Approximately 600 million Africans, almost half of the continent’s population, are not connected to a central energy grid. The overwhelming majority of them reside in sub-Saharan Africa (SSA). More than 65 million Ethiopians, 40-45% of the population, do not have access to electricity. While Ethiopia suffers from one of the lowest per capita levels of electrical energy consumption, Egypt’s population of 100 million has 100% access.

When completed, the GERD will increase Ethiopia’s power generation from its current level of 4,500 MW to close to 11,000 MW, which will make it the second largest energy producer in SAA, behind South Africa. Ethiopia has already entered into agreements to export its excess electricity to other nations in East Africa.

“The Ethiopians officials have announced an annual investment of one billion dollars over the next decade in the development of specialized industrial parks.” (Courtesy

Ethiopia’s commitment to construct the GERD resonates with the same vision that compelled the nation to build the Addis-Ababa to Djibouti rail line; to expand their economy, eliminate poverty, and provide a meaningful future for their expanding young population.

While Ethiopia is blessed with several water systems, the Blue Nile provides between 70% of its surface water. Ethiopia suffers from water shortages, droughts, and food insecurity due to inadequate infrastructure and under development.

It is true that Egypt has one of the lowest water per capita consumption rates in the world at 570 cubic meters per year, well below the global average of 1,000. Ethiopia’s amount is a mere 125 cubic meters per capita, barely more than 20% of Egypt’s level.

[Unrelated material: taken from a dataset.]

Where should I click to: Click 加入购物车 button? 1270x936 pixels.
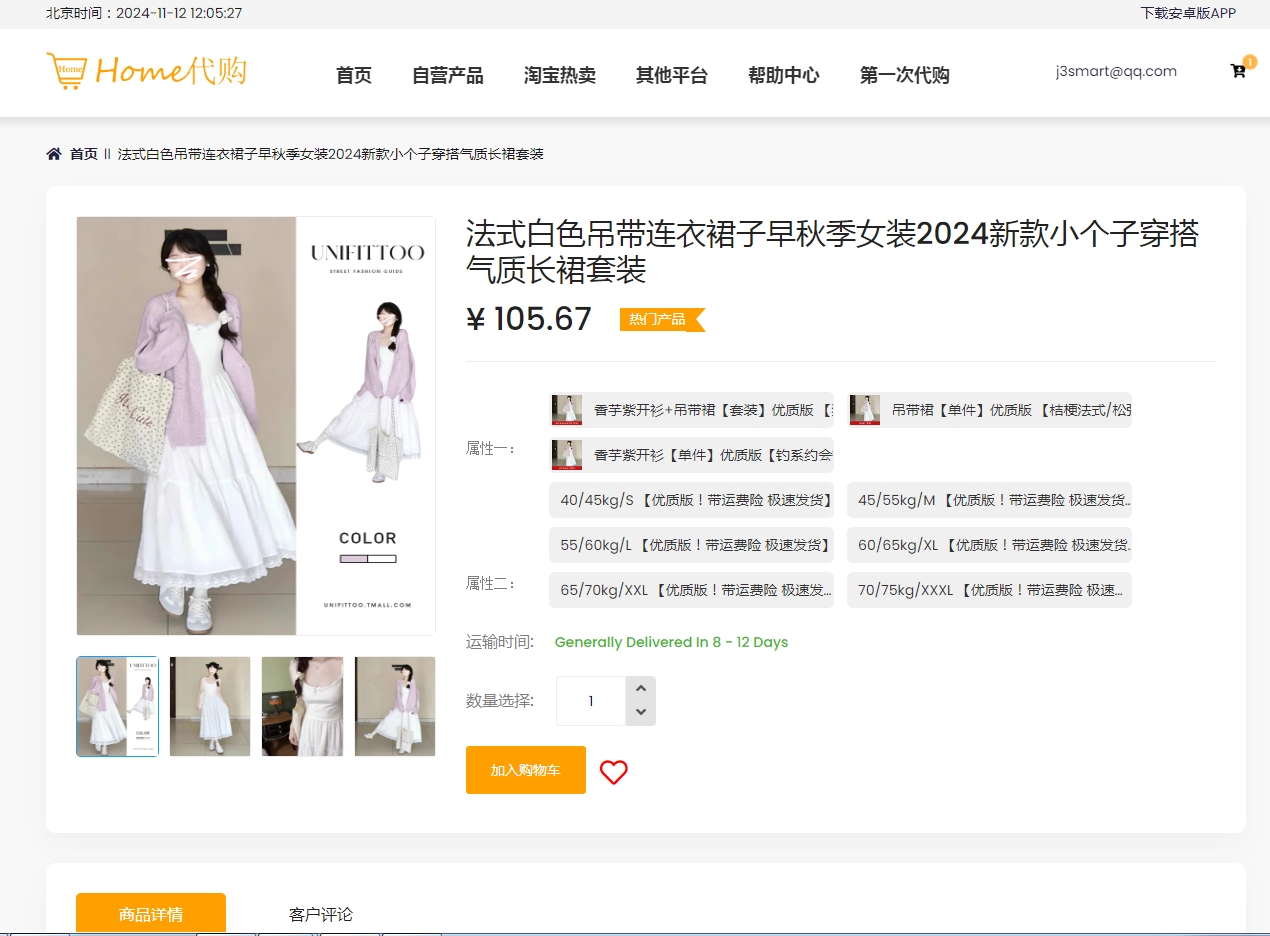point(525,770)
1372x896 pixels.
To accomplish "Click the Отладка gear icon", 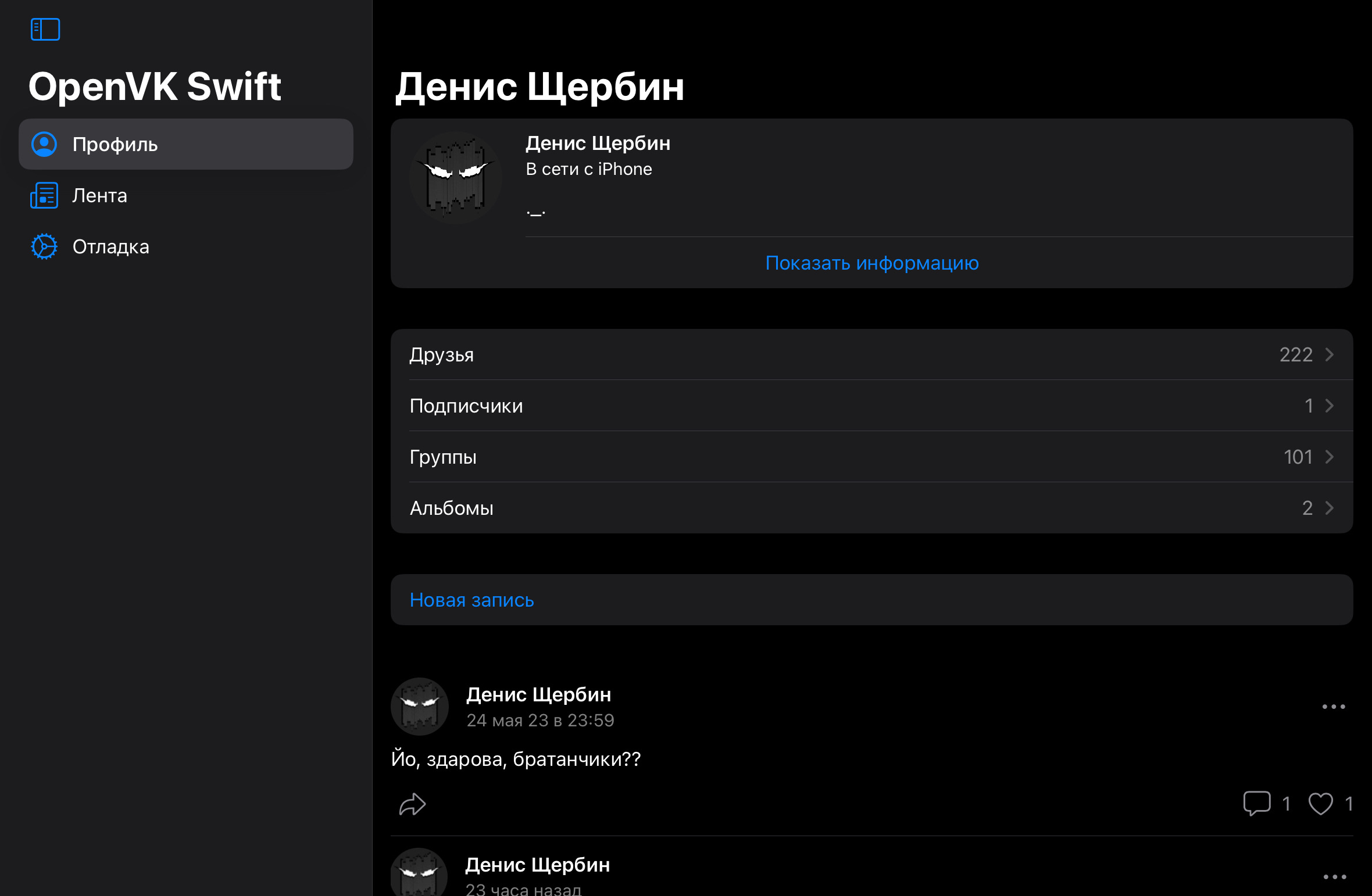I will click(44, 246).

However, the Ethiopia government has plainly stated that the intention of the GERD is not to provide water for irrigation or consumption. The motivation and sacrifice of the Ethiopian people in undertaking this mega infrastructure project is to provide electrical power for the purpose of developing their nation. Ethiopia intends on becoming a low-middle income nation. It can no longer allow its people to be without electricity, relegated to burning wood. Improving the lives of their citizens today and future generations is the objective of an operational GERD.

Blue Nile joins White Nile in Khartoum, Sudan


Sovereignty Versus Colonialism  

The Blue Nile descends from Lake Tana, deep inside Ethiopia’s mountains, traveling through Ethiopia before entering Sudan. The GERD will capture Blue Nile waters about 40 meters before the Sudanese border. Ethiopia intends to fill the dam’s reservoir with 14.5 bcm of water over the first two years for testing. The withdrawing of this amount from the Blue Nile’s 49 bcm will not adversely affect downstream nations (Sudan, Egypt). In fact, the GERD will benefit these nations by regulating the flow of the Nile, preventing flooding, reducing silt, and decreasing evaporation.

Ethiopia has the wonderful distinction in Africa of having never been colonized. Unlike my beloved American July 4th, celebrating our independence from the British Empire, Ethiopia has no Independence Day. Instead, Ethiopia celebrates Adwa Day, March 1, 1896, when they defeated the Italian army on the battlefield in northern Ethiopia. Yet Ethiopia is fighting the remnants of British colonialism today in its determination to generate energy to free its people from the bondage of poverty.

Contrary to Egyptian claims, the negotiations between Ethiopia, Egypt, and Sudan are not about water sharing or water allocation. There have been two water allocation agreements regarding the Nile waters, that involved only Egypt and Sudan. Ethiopia was not a signatory nor participants to either accord, yet Egypt asserts historical rights over the Nile River, including Ethiopia’s Blue Nile. The most recent such agreement was in 1959, three years after Sudan’s independence from Britain, which recodified the 1929 British Imperialist agreement guaranteeing 55 bcm of Nile waters to Egypt and 18.5 bcm to Sudan. At the time of the 1929 Anglo-Egyptian Treaty, both Egypt and Sudan were colonies of Great Britain as stipulated by the 1899 Anglo-Egyptian Condominium.  This treaty also “granted Egypt veto power over construction projects on the Nile or any of its tributaries in an effort to minimize any interference with the flow of water into the Nile.”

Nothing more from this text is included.